### EXERCISE DETAILS
If an entry holds a picture, leave that picture out. Give everything else again exactly.

### MATERIAL FOR THIS TASK
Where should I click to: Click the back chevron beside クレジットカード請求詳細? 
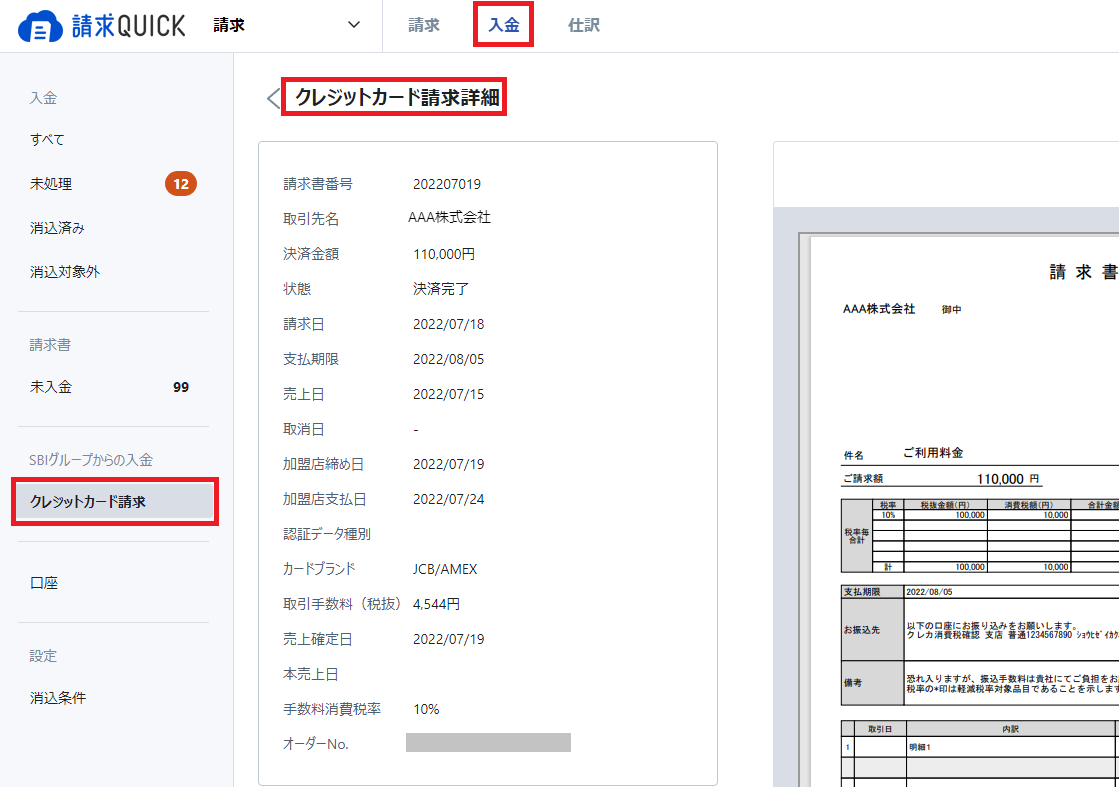(273, 97)
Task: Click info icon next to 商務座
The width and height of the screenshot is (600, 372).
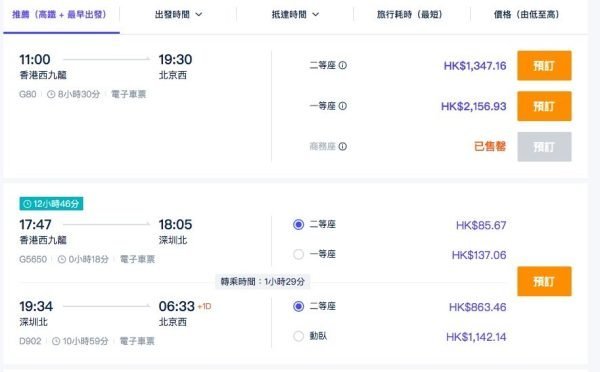Action: 343,147
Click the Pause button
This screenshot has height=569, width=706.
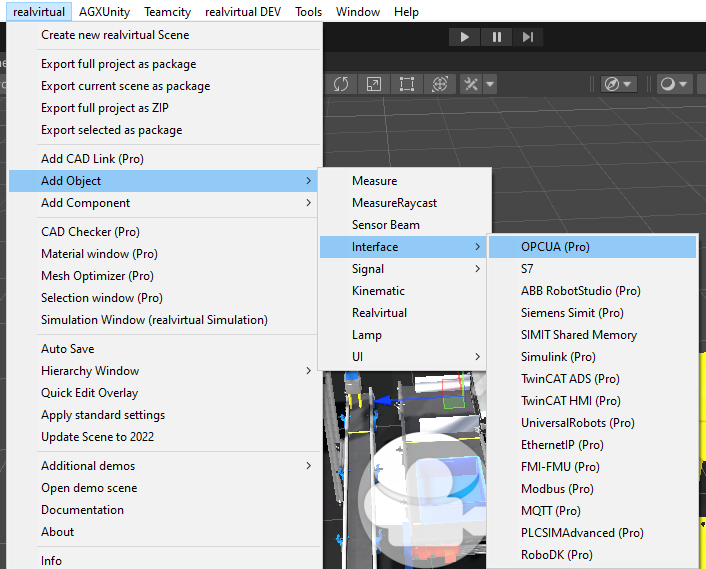click(x=497, y=37)
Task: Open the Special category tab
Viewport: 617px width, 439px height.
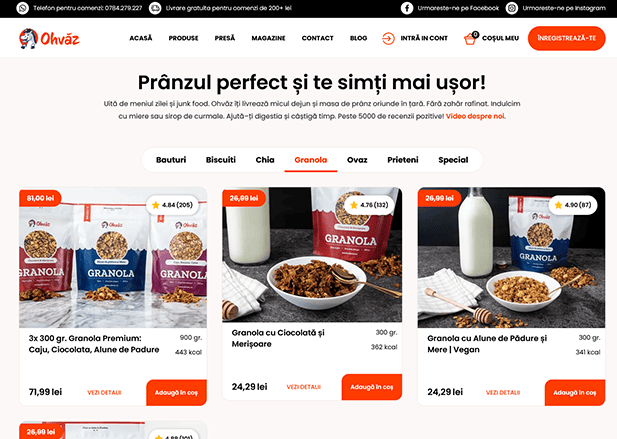Action: tap(453, 160)
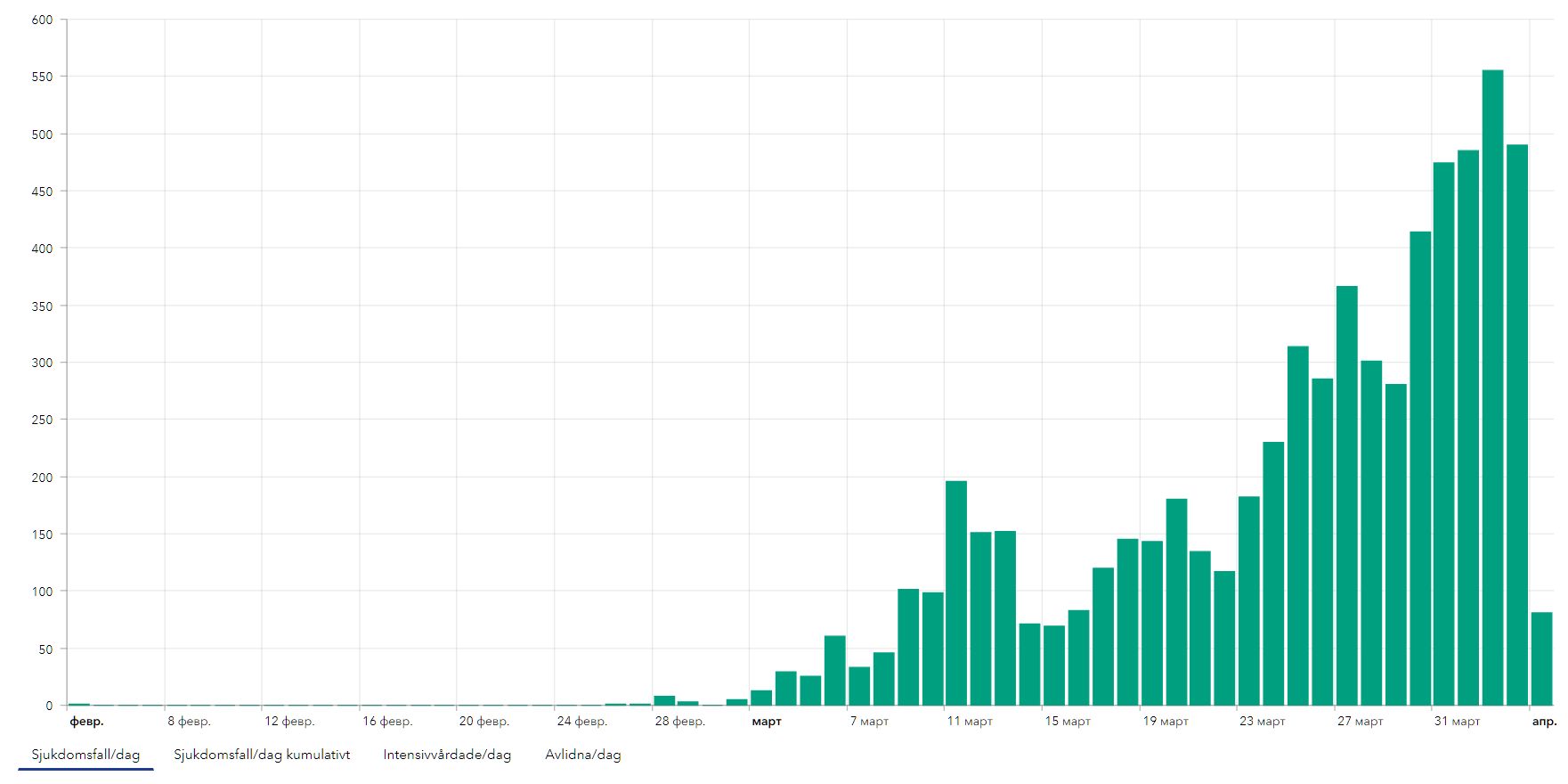Click the 'март' month label on the x-axis

[766, 722]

### RESPONSE TO THE TASK
Where should I click to: Click the back chevron beside クレジットカード請求詳細? 
(273, 97)
Task: Click info icon next to 商務座
The width and height of the screenshot is (600, 372).
Action: 343,147
Click the Pause button
This screenshot has height=569, width=706.
click(x=497, y=37)
Task: Open the Special category tab
Viewport: 617px width, 439px height.
Action: tap(453, 160)
Click the 'март' month label on the x-axis

[766, 722]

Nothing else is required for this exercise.